Adam Sioud

Projects
Mailman

What

So this is my big project which likley span the whole of the first half of 2026. I've been immersing myself in RL for LLM agents. There are going to be three specific environments that I want to build for this kind of project. I'm specifically targeting one attack area which was inspired by Zapier Mock MCP Environment Challenge. How to mock DBs, scale DBs for training, envs and tasks for Zapier type of workflows. Synthetic databases: generate neutral production-like data, not your real DB, something mocked or synthetically generated that behaves like the real thing. A lot of research and good stuff have been looked at, will note and cite here as time goes on. Project is using a lot and inspired by a lot of Prime Intellect stuff. The first env is fully completed, you can read below, email-to-cc-bcc. Other than that I describe and explore the stack, some findings, and a little on the DB stuff. This article is very hacky at the moment, to be continued.

The Stack

The environment is a verifiers environment, which does a lot for us: state management, the multi-turn conversation loop, trajectory tracking, and rubric scoring. To work with it we need a trainer, and that can be anything that speaks the protocol verifiers accepts: SkyRL, Prime RL, whatever. I use t2f-trainer, a fork of verifiers-rl extracted into its own package. The connection point between the model, the environment, and the trainer is the env.generate() function in verifiers. And that's it.

PieceWhat
model HuggingFace model ID. Loaded into vLLM for inference and into transformers/deepspeed for training.
environment A verifiers environment: dataset + reward functions + conversation loop. Versioned Python package, importable, reproducible.
trainer Orchestrates rollouts, computes advantages, runs the training loop, syncs weights back to vLLM via NCCL.

Two GPUs on one node: one for inference (vLLM), one for training. After each training step, the trainer pushes updated weights to the inference server over NCCL so the next batch of rollouts uses the latest policy.

Verifiers Environment

What is an Environment

Every environment in verifiers is a multi-turn environment. That's the core class. A single-turn environment is just a multi-turn environment with turns set to 1, for example a simple question and answer environment.

An environment packages three things: a dataset (task inputs), a harness (tools, sandboxes, context), and a rubric (reward functions that score the model). The environment is a loop: the model responds to something, the environment reacts, repeat until done.

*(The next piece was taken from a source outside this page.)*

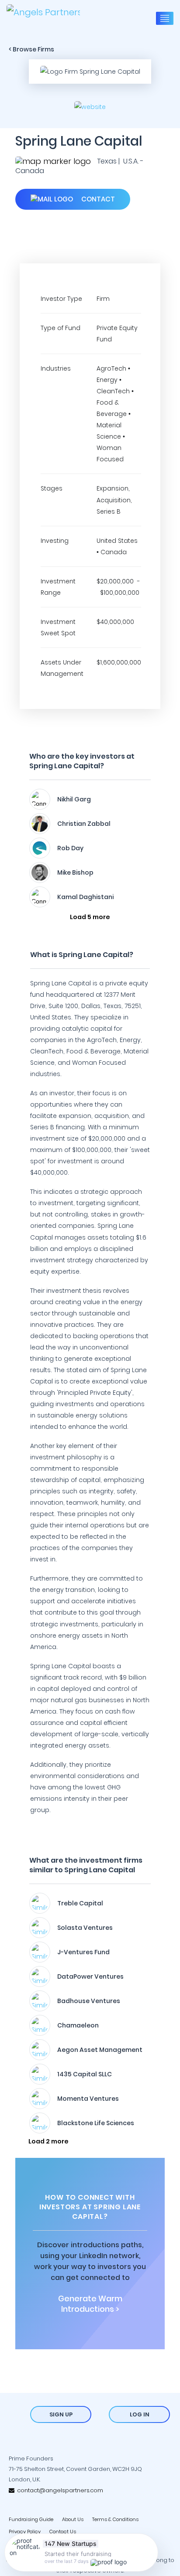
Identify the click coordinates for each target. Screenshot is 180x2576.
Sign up (61, 2414)
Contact (97, 199)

The dataset gives you the starting state: a prompt and an info field with whatever the environment needs (follow-ups, ground truths, seeds). What turns a simple Q&A dataset into an agentic environment is env_response, the function that reacts to each model turn and feeds back the next message.

The Rollout Loop

Each rollout gets a state dict that lives for its full duration. It carries the dataset fields (state["info"], state["prompt"]), runtime data that verifiers populates as the rollout progresses (trajectory, completion, reward), and anything you store there yourself. state is passed to every function in the rollout: setup_state, env_response, stop conditions, cleanup, and reward functions all read from and write to the same object.

What happens
1setup_state(state) prepares per-rollout resources
2Model sees the conversation so far, generates a response
3Stop conditions checked. If done, go to 6
4env_response(messages, state) reacts: returns new messages to append
5Back to 2
6Final completion rendered, rubric scores the rollout, cleanup runs

env_response is the heart of it. For a "pre-planned" environment, it pulls the next follow-up from state["info"]. For a tool environment, it executes the model's tool calls and returns results. Verifiers doesn't know or care what happens inside, it just expects messages back.

python
# simple: pull follow-up from dataset
async def env_response(self, messages, state, **kwargs):
    turn = len([m for m in messages if m["role"] == "assistant"]) - 1
    return [{"role": "user", "content": state["info"]["follow_ups"][turn]}]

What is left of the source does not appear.